Je me souviens encore avec ravissement d'une soirée étudiante comme nombre d'entre nous en ont vécues : de ces soirées où tout le panel possible des étudiants est représenté, de l'étudiant en biologie cellulaire à qui personne ne veut parler de peur de tomber de sommeil en 12 secondes 28 chrono, à celui en archéologie qui se prend pour Indiana Jones, en passant par l'avocat en puissance prêt à vous trouver LE texte de loi qui vous permettra de porter plainte contre cette saleté de prof qui vous a mis un 2 alors que, avouons-le, vous auriez mérité seulement 1.
C'est lors de l'une de ces soirées mémorables que j'ai rencontré un étudiant en musicologie qui m'avait séduit par son ouverture d'esprit extraordinaire l'ayant amené à me lancer un sanglant "Mike Oldfield ? Oui, je connais, c'est intéressant un quart d'heure mais bon, ça n'a rien de bien excitant et c'est somme toute assez facile à écrire et interpréter... l'électronique fait tout, il faut bien l'avouer..." et de m'expliquer ensuite que ce qui est intéressant dans la musique, c'est l'innovation, comme le fait de faire crisser des ustensiles de cuisine sur une planche à pain et voir ensuite si l'on peut en faire quelque chose en le combinant au bruit d'une tronçonneuse sciant une table en acier trempé...
Pourquoi une introduction si longue aujourd'hui et cette anecdote si lointaine qui n'intéresse que moi ? Simplement parce que lorsqu'un chroniqueur a été obligé de se coltiner à plusieurs reprises une musique insupportable et inintéressante, il a le droit de faire subir deux minutes de prose tout aussi inintéressante à ses lecteurs.

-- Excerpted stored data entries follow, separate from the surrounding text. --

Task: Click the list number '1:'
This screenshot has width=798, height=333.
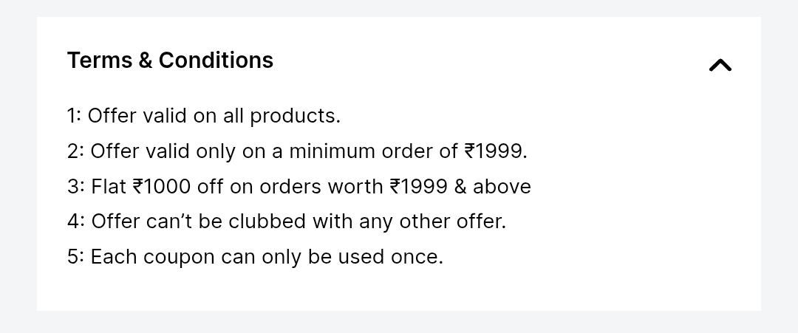Action: click(x=74, y=116)
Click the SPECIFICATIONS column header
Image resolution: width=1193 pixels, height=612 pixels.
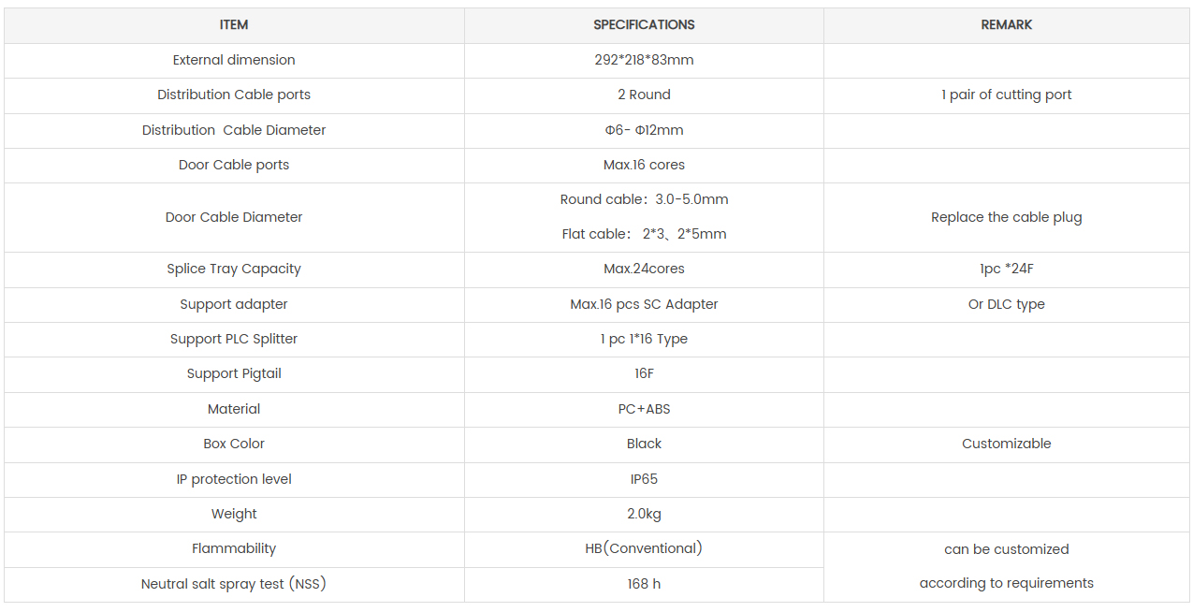[644, 25]
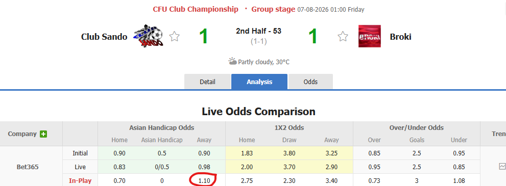Favorite Club Sando with star icon
506x186 pixels.
(x=174, y=36)
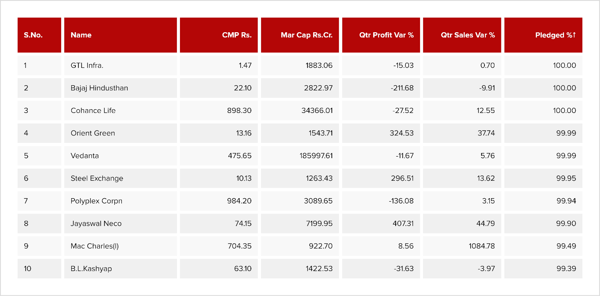Image resolution: width=600 pixels, height=296 pixels.
Task: Click the Qtr Profit Var % header
Action: point(386,35)
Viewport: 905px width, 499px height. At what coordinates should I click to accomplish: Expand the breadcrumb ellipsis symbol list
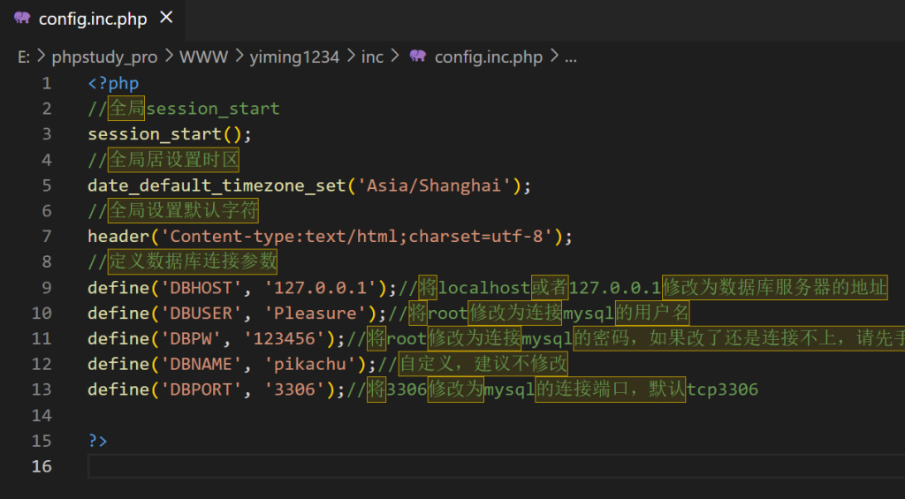pos(570,57)
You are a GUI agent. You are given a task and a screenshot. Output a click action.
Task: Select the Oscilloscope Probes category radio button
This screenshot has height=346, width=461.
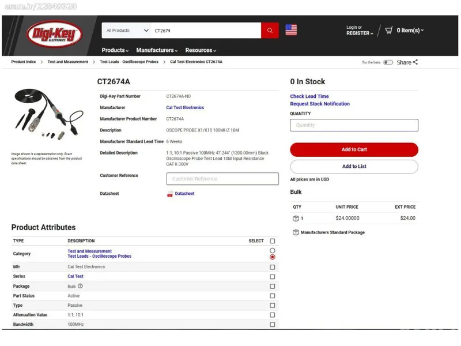pyautogui.click(x=273, y=257)
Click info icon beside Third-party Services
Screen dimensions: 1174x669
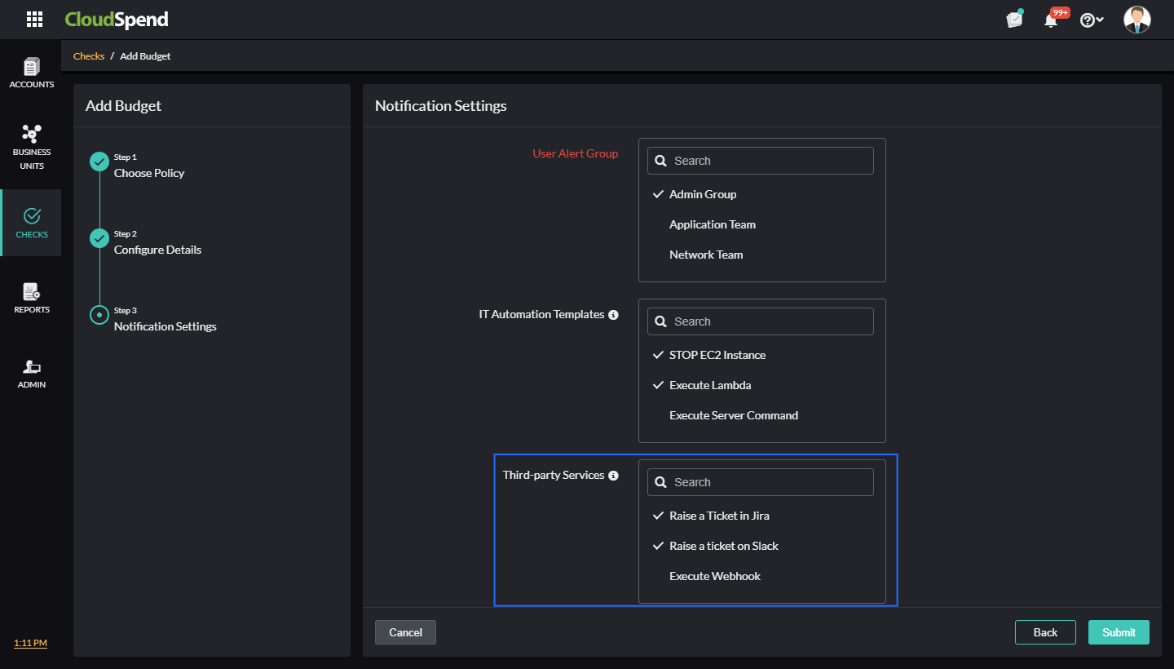(614, 476)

L'intro ayant pour but de vous faire rentrer dans l'esprit de l'objet présenté, je viens logiquement d'y parvenir en vous donnant envie d'arrêter immédiatement votre lecture.
Exprimons donc maintenant notre avis sur ce Protoplasmic de Salvodelli - Sharp.
En se renseignant rapidement sur le net, quelle n'est pas ma stupeur de constater qu'il aura fallu deux cerveaux féconds pour nous asséner une cinquantaine de minutes de pure torture auditive.
Oui, Salvodelli - Sharp est en fait l'association de deux inconnus, en ce qui me concerne tout au moins : le vocaliste (j'ai également lu le terme "vociférateur" sur la toile) Boris Salvodelli et le guitariste Elliott Sharp.
S'il fallait conseiller tout de même un morceau significatif, mon choix se porterait sur le bien-nommé Noises In My Head qui vous donnera une bonne idée de l'esprit général de l'album, vous tirera éventuellement une larme de compréhension pour ce pauvre monsieur qui entend réellement ces bruits dans sa tête, tout en offrant l'avantage certain de durer à peine trois petites minutes.
Traduire cette musique est donc chose rapide : un guitariste qui fait des bruitages à grands renforts d'électronique et un vocaliste qui, s'il paraît certes doté d'une voix intéressante, ne s'en sert que pour servir une musique qui n'a rien d'autre que d'intellectuel.
Et mon problème est là : on peut être certes attiré par les musiques "hors normes" tout en restant critique et attentif aux limites de chacun. Et mes limites sont claires : une musique doit, soit me toucher, soit m'offrir quelque chose d'inédit mais intéressant, soit m'offrir une performance technique, voire proposer les trois choses à la fois... mais en aucun cas une musique ne doit m'ennuyer tout en me donnant l'impression que j'aurais pu réaliser la même chose avec des moyens technologiques appropriés.
Et Salvodelli - Sharp, c'est cela : l'impression qu'un après-midi dans un studio avec un très bon ingénieur du son aurait permis à n'importe quel déjanté de créer le même objet.
S'il faut reconnaître une qualité à Boris Salvodelli et Elliott Sharp, c'est celle d'avoir osé produire cela.
Et personnellement, si j'apprécie les personnes qui osent tout, ce n'est pas pour cela que je les félicite pour autant lorsque le résultat de leur tentative me déçoit.
Il y a peut-être du talent derrière tout cela, je n'en doute pas a priori, mais il faudra autre chose pour m'en convaincre, messieurs.